[spectre] LOCATIVE MEDIA WSHP [01] Dispatch from the borderlands...
Marc Tuters
nodus at sympatico.ca
Thu Jul 24 22:22:53 CEST 2003
LOCATIVE MEDIA WORKSHOP
July 16-26, 2003, K at 2, Karosta, LV | Longitude 21.00, Latitude 56.55
* REPORT [23-07-03]: Dispatch from the borderlands...
At the K at 2 Culture and Information Centre, located on an abandoned
military installation in Liepaja on the coast of the Baltic Sea, the
Locative Media Workshop has brought together an international group of
artists and researchers interested in notions of mobile geography.
Participants have been discussing how to develop tools for expressing
media spatially in order to create collaborative mapping tools with
which to explore issues of memory and of place.
Inexpensive receivers for global positioning satellites have given
amateurs the means to produce their own cartographic information with
military precision. This user-generated cartographic data has recently
begun to be shared in a variety of networking machine-searchable
environments, which is enabling the development of an 'open source' data
pool of human geography. With the arrival of portable, location-aware
networked computing devices this "collaborative cartography" will permit
users to map their physical environments with geo-annotated, digital
data. As opposed to the World Wide Web the focus here is spatially
localized, and centred on the individual user; a collaborative
cartography of space and mind, places and the connections between them.
The workshop split into a technical team and a content team. Jo Walsh
proposed a semantic web location model constituting an RDF map of
physical spaces and the connections between them. In collaboration with
Andrew Paterson, a flexible model was developed to provide participants
with a framework for their media annotations of the physical environment
that includes fields for spatio-temporal as well as subjective elements
to suggest an open model for further locative media projects. The
workshop also utilized real-time mobile networking devices, location
aware through GPS (courtesy of the Waag Society), for tracing the
movements in real time, the visualization of which was created by Pall
Thayer in flash, inspired by the Waag Society's KeyWorx software and a
.php script created by Jaanis Putrams.
In terms of content generation, the objective was to create an online
map interface by which the local public could access and author the
geo-annotated space of Karosta. In the first days Carl Biorsmark and
Kristine Briede recounted local stories that were woven together in
conceptual framework of local sites, sounds and stories as interpreted
by a collection of international participants, including: Ben Russell,
Mari Keski-Korsu, Cheryl L'Hirondelle, Pete Gomes, Gabriel Lopez Shaw,
Signe Pucena, Voldemars Johansons, Mika Meskanen and Andrew Paterson.

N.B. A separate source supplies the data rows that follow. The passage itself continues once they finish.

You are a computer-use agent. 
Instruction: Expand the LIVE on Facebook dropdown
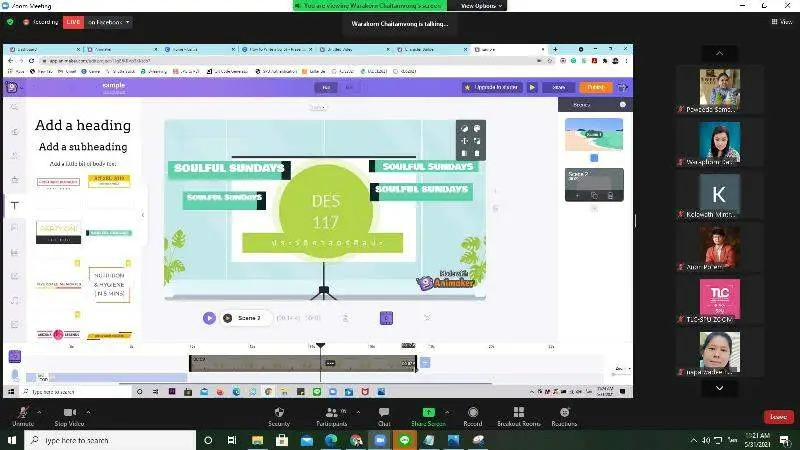click(128, 22)
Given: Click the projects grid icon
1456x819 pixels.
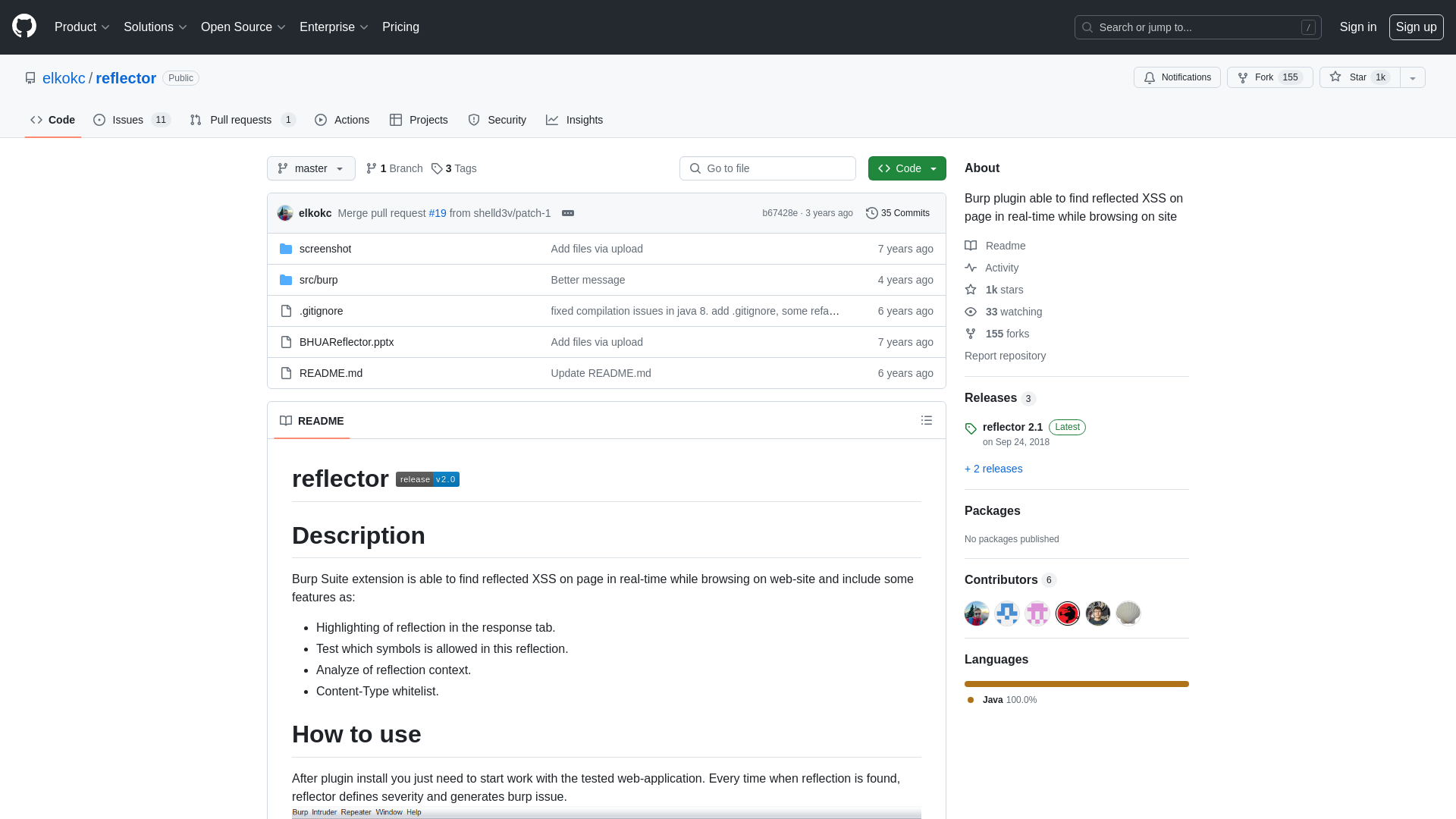Looking at the screenshot, I should pos(396,120).
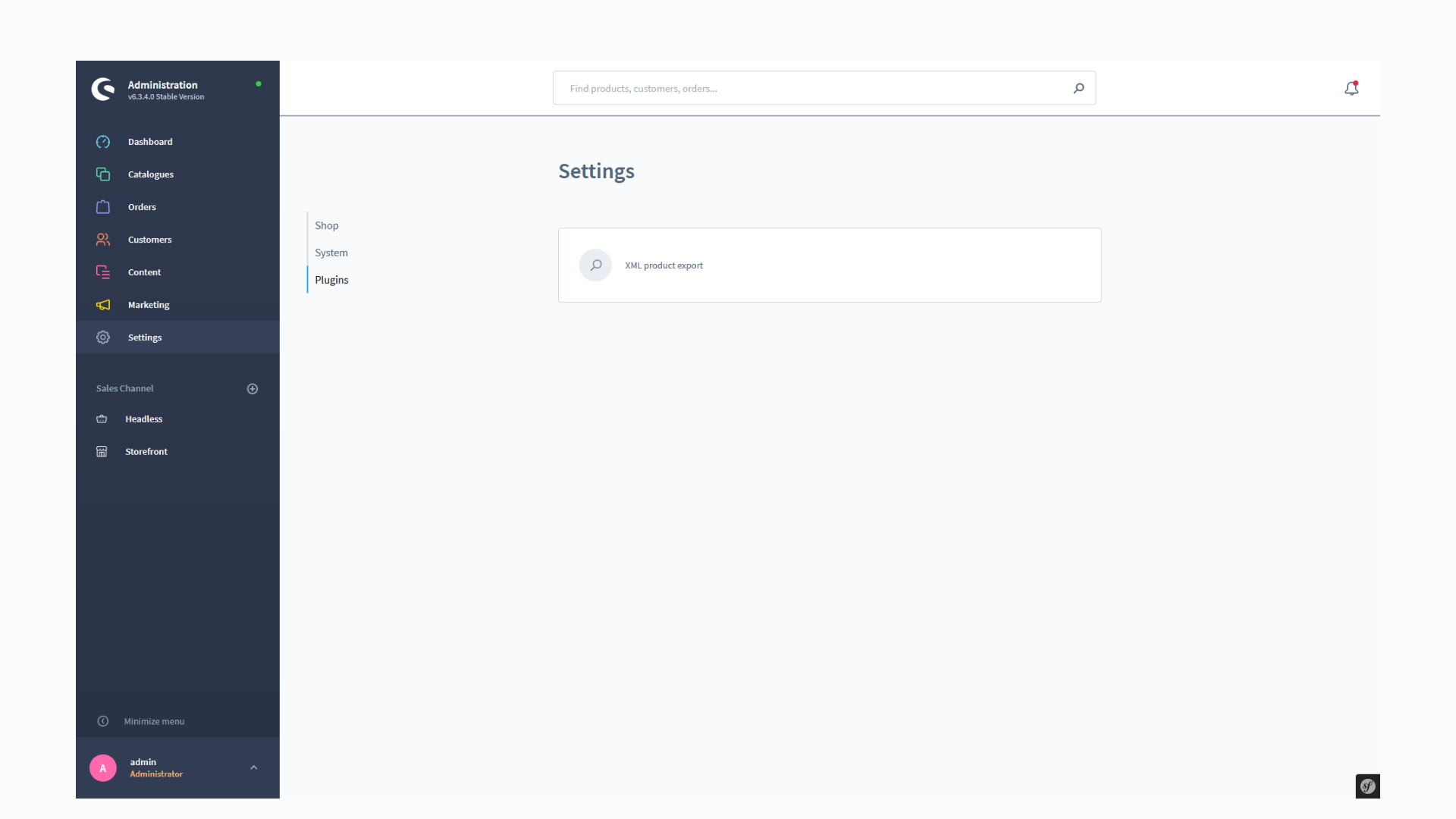Click the Plugins settings tab
The height and width of the screenshot is (819, 1456).
point(331,279)
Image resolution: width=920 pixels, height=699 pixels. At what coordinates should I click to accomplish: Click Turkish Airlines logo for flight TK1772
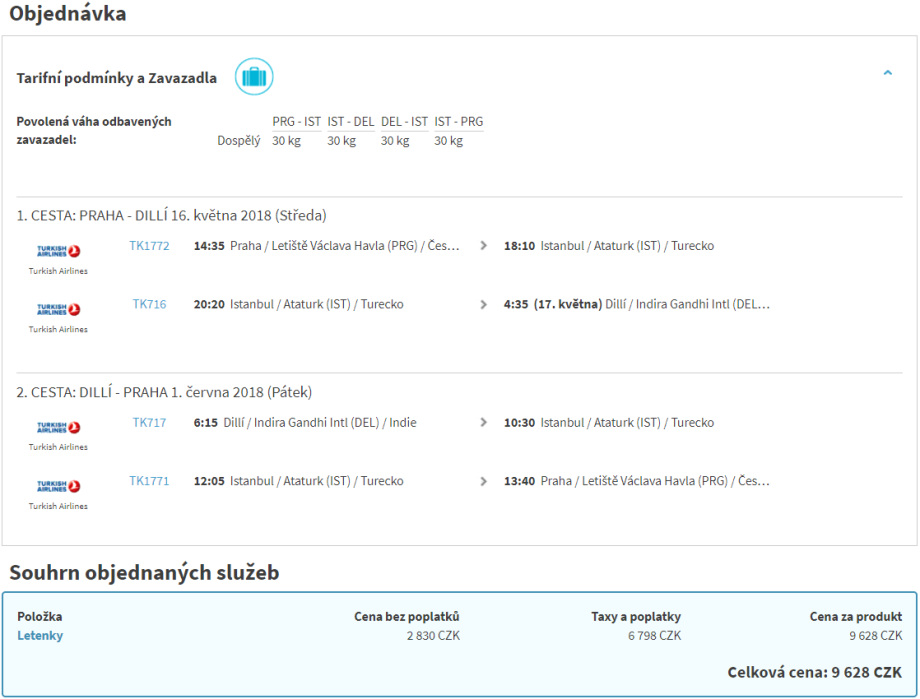[x=58, y=252]
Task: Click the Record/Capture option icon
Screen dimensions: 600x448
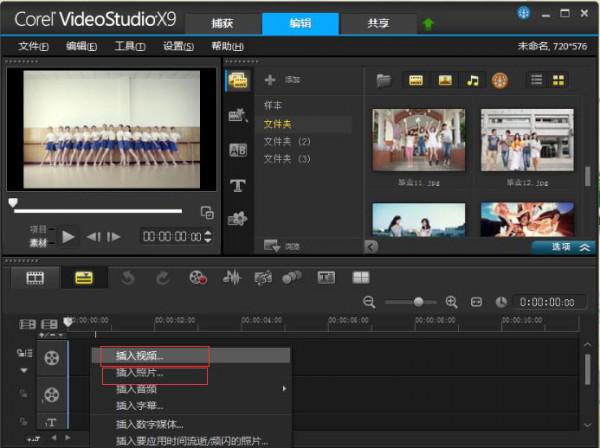Action: [x=198, y=277]
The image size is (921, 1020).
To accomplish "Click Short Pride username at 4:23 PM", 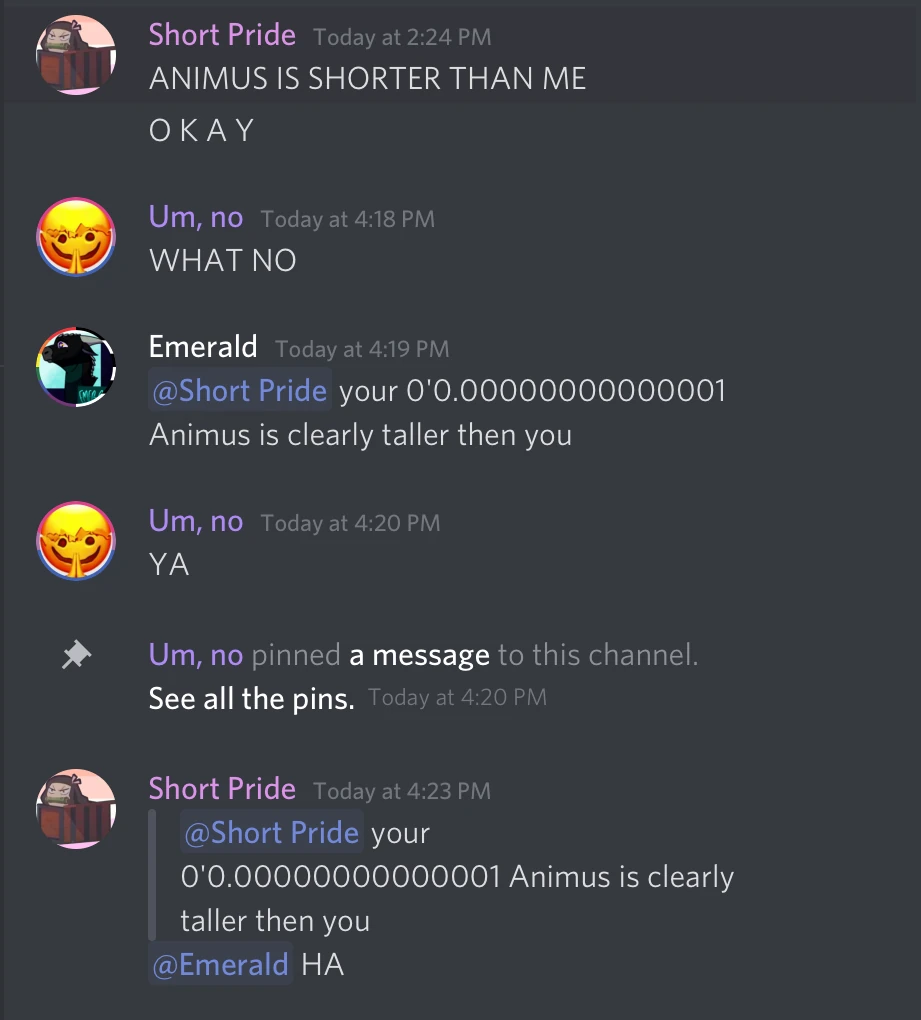I will (x=222, y=789).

Teams conceived of metaphors for expressing media spatially and, guided
by local residents, ventured throughout Karosta collecting media samples
of the environment and creating annotations with GPS receivers. The
teams also conducted a variety of mapping experiments from an analogue
tagging system based on traditional Latvian patterns to a game of tag
via Bluetooth. All the while, a second group --Esther Polak, Ieva
Auzina and Zaiga Putrama located in the East Latvian province of Latgale
have been using mapping techniques to visualize the rural landscape and
disappearing farming practices.
Bringing together a diverse set of perspectives, the workshop's
objective is to initiate work on a series of goals including:
-developing tactics and methodologies for locative media practice.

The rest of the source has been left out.